[Collected data]

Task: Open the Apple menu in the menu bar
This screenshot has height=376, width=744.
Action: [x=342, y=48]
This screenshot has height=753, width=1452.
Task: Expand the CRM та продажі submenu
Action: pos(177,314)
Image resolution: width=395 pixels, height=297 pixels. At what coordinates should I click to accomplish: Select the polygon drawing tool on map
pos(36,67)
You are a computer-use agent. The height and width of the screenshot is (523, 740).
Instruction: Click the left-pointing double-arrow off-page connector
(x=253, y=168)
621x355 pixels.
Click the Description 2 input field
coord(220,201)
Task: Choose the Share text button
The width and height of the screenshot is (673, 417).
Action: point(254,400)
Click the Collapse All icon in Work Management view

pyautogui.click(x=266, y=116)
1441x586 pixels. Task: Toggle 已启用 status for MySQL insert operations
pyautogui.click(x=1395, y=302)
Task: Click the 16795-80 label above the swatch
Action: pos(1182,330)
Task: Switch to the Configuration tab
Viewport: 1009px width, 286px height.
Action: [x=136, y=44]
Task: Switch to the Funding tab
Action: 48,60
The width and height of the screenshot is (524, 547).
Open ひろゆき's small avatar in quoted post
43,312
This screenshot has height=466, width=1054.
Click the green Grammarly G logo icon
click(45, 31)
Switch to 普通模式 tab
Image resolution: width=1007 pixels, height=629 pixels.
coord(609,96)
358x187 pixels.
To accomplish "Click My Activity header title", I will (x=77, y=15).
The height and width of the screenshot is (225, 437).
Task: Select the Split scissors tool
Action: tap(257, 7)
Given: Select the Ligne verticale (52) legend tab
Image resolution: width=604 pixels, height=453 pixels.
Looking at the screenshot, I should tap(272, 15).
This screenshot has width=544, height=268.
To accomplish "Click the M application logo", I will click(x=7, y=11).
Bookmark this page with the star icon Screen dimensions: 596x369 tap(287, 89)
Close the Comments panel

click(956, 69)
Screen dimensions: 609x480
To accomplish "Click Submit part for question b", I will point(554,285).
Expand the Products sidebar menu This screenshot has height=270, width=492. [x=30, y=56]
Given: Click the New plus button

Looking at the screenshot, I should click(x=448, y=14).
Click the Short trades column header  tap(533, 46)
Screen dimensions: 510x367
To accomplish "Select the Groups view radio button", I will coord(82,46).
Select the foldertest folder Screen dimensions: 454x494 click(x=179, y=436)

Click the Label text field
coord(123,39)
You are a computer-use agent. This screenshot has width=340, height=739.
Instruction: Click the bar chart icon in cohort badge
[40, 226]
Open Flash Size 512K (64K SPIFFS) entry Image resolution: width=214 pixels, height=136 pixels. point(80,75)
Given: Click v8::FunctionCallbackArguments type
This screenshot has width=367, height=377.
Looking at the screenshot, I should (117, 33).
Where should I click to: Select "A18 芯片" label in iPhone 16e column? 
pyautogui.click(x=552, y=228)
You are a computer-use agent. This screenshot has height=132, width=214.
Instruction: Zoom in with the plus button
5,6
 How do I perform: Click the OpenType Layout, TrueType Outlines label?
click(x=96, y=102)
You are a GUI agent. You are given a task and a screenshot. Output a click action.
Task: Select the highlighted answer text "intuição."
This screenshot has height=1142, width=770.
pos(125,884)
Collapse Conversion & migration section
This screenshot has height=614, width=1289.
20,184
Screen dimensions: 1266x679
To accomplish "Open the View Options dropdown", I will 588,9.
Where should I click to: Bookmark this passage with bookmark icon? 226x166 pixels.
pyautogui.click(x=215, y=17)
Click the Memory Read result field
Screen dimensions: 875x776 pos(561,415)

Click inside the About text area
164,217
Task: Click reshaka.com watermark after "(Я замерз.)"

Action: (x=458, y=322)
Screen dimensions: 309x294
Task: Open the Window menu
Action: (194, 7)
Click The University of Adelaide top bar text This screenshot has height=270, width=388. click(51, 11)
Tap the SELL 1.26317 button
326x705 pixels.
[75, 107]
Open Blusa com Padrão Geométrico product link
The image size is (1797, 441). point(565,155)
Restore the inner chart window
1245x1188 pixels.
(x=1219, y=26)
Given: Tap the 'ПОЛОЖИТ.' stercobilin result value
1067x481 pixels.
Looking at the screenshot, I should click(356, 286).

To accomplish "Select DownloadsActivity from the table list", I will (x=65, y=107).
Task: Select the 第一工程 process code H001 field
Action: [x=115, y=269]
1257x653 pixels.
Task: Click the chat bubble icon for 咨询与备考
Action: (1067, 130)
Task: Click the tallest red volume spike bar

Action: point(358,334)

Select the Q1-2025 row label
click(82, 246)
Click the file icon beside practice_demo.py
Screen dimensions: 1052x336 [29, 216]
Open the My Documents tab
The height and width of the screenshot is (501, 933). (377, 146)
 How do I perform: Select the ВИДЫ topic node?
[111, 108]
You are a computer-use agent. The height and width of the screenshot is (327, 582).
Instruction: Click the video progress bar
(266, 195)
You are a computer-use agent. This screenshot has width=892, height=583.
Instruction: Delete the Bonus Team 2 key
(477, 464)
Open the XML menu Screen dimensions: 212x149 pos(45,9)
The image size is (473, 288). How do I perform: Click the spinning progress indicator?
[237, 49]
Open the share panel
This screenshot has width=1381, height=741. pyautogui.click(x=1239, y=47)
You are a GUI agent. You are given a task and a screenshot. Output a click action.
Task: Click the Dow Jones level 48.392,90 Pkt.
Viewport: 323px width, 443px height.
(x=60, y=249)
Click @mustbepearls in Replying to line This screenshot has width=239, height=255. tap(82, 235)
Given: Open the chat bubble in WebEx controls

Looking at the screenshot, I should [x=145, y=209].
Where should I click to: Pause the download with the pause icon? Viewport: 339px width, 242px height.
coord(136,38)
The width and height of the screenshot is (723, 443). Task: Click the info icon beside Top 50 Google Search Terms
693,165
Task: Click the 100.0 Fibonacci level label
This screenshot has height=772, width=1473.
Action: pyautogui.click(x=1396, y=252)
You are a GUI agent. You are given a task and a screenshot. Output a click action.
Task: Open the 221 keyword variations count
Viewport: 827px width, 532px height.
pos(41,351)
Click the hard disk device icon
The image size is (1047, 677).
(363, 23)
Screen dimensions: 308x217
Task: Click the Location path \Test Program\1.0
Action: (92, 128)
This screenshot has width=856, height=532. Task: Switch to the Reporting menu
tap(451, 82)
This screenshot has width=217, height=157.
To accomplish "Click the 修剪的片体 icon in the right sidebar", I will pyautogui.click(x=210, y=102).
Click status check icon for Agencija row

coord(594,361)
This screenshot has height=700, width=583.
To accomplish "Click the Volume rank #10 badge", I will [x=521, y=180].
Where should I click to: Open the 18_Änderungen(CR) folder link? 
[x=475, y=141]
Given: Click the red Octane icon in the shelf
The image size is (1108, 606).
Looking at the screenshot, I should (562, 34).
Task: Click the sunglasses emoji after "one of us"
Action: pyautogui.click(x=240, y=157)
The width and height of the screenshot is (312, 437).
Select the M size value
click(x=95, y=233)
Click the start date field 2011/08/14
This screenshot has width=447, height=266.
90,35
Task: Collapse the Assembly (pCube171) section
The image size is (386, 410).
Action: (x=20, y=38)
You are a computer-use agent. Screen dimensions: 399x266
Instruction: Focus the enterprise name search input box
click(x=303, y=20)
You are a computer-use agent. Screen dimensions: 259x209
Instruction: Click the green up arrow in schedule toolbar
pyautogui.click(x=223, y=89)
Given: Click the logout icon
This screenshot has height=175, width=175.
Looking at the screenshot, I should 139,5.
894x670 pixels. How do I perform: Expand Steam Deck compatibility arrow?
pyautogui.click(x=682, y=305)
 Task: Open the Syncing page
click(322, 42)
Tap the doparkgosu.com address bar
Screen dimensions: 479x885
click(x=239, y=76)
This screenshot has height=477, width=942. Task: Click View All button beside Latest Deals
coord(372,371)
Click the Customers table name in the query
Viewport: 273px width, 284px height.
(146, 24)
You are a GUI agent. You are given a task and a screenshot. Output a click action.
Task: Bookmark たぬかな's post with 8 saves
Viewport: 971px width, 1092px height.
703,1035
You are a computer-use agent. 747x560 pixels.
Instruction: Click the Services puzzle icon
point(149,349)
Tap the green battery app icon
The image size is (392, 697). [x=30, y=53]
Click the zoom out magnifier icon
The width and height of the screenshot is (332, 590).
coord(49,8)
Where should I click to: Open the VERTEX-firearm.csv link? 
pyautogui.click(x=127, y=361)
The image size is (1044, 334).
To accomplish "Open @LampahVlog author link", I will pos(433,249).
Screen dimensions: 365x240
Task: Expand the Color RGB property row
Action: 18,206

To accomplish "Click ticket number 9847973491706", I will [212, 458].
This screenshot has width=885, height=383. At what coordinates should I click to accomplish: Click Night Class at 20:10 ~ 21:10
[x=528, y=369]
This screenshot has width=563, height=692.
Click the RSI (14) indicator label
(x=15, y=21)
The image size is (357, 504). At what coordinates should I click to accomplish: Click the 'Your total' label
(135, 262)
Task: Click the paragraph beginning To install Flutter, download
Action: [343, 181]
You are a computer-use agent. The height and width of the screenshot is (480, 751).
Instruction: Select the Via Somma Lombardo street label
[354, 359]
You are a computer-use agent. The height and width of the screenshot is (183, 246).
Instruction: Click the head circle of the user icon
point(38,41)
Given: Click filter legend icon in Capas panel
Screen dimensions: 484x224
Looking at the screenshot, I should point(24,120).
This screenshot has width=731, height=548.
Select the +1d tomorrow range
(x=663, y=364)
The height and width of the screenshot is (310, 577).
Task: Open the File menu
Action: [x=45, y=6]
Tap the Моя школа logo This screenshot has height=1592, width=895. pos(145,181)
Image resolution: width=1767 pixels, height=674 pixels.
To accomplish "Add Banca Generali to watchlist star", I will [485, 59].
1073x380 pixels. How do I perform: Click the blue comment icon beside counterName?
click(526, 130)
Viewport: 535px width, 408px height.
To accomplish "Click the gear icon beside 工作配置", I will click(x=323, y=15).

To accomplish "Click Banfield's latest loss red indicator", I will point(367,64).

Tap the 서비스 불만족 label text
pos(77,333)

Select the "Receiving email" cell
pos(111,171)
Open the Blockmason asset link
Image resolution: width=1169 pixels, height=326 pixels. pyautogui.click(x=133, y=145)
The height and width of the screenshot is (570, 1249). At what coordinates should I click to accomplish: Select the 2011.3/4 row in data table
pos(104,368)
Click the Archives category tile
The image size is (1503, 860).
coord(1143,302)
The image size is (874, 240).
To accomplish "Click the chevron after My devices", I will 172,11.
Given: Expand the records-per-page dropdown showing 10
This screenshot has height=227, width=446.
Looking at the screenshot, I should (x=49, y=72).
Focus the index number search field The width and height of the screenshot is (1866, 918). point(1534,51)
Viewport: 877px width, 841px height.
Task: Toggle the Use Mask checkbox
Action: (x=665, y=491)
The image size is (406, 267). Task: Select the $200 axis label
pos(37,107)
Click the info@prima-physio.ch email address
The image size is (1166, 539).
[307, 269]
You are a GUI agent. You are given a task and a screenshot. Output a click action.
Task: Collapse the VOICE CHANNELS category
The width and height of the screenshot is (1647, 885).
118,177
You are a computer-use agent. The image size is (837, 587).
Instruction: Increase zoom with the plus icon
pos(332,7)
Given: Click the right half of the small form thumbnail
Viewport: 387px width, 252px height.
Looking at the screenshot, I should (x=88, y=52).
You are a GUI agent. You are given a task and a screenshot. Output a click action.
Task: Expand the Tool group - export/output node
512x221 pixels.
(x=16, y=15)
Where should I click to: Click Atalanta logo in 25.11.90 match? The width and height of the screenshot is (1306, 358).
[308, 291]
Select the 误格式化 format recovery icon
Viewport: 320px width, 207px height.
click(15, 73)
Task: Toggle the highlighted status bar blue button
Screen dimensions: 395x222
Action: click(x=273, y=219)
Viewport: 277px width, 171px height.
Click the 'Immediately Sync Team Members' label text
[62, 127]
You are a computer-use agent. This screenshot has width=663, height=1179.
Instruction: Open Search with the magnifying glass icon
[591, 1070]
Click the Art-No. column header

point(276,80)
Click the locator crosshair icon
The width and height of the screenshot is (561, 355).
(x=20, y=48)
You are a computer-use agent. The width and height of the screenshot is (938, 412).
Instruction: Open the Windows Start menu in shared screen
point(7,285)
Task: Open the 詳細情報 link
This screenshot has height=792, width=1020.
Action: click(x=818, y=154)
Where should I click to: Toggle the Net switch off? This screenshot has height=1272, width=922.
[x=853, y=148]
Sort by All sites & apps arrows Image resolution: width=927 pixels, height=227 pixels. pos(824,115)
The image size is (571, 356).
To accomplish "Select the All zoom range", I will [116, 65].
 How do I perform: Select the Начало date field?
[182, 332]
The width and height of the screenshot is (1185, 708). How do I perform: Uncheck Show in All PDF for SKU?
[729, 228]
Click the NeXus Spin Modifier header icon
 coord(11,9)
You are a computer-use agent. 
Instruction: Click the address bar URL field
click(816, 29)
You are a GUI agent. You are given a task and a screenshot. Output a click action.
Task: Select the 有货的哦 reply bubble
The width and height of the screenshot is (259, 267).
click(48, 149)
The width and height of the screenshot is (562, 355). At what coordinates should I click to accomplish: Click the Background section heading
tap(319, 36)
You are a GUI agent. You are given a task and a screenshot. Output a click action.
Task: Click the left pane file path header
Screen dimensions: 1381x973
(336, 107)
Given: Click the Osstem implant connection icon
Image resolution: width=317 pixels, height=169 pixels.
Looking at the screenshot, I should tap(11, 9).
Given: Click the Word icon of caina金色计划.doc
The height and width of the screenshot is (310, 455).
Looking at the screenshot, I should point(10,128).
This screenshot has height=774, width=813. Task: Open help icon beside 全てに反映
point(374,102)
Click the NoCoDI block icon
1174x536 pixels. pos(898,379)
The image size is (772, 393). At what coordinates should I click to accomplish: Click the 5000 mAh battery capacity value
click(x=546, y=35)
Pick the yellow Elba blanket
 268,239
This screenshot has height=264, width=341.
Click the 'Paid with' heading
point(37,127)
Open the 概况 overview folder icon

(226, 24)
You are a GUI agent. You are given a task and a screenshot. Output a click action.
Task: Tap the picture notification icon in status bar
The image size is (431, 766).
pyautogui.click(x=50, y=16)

• Activity: Using the records above, set down exactly the lines from the one with "Where should I click to: Pause" through the one with "You are a computer-use agent. Screen dimensions: 399x266", inclusive, and nothing more.

• Your response:
Where should I click to: Pause the download with the pause icon? Viewport: 339px width, 242px height.
coord(136,38)
The width and height of the screenshot is (723, 443). Task: Click the info icon beside Top 50 Google Search Terms
693,165
Task: Click the 100.0 Fibonacci level label
This screenshot has height=772, width=1473.
Action: pyautogui.click(x=1396, y=252)
You are a GUI agent. You are given a task and a screenshot. Output a click action.
Task: Open the 221 keyword variations count
Viewport: 827px width, 532px height.
pos(41,351)
Click the hard disk device icon
The image size is (1047, 677).
(363, 23)
Screen dimensions: 308x217
Task: Click the Location path \Test Program\1.0
Action: (92, 128)
This screenshot has width=856, height=532. Task: Switch to the Reporting menu
tap(451, 82)
This screenshot has width=217, height=157.
To accomplish "Click the 修剪的片体 icon in the right sidebar", I will pyautogui.click(x=210, y=102).
Click status check icon for Agencija row

coord(594,361)
This screenshot has height=700, width=583.
To accomplish "Click the Volume rank #10 badge", I will [x=521, y=180].
Where should I click to: Open the 18_Änderungen(CR) folder link? 
[x=475, y=141]
Given: Click the red Octane icon in the shelf
The image size is (1108, 606).
Looking at the screenshot, I should (562, 34).
Task: Click the sunglasses emoji after "one of us"
Action: pyautogui.click(x=240, y=157)
The width and height of the screenshot is (312, 437).
Select the M size value
click(x=95, y=233)
Click the start date field 2011/08/14
This screenshot has width=447, height=266.
90,35
Task: Collapse the Assembly (pCube171) section
The image size is (386, 410).
Action: (x=20, y=38)
You are a computer-use agent. Screen dimensions: 399x266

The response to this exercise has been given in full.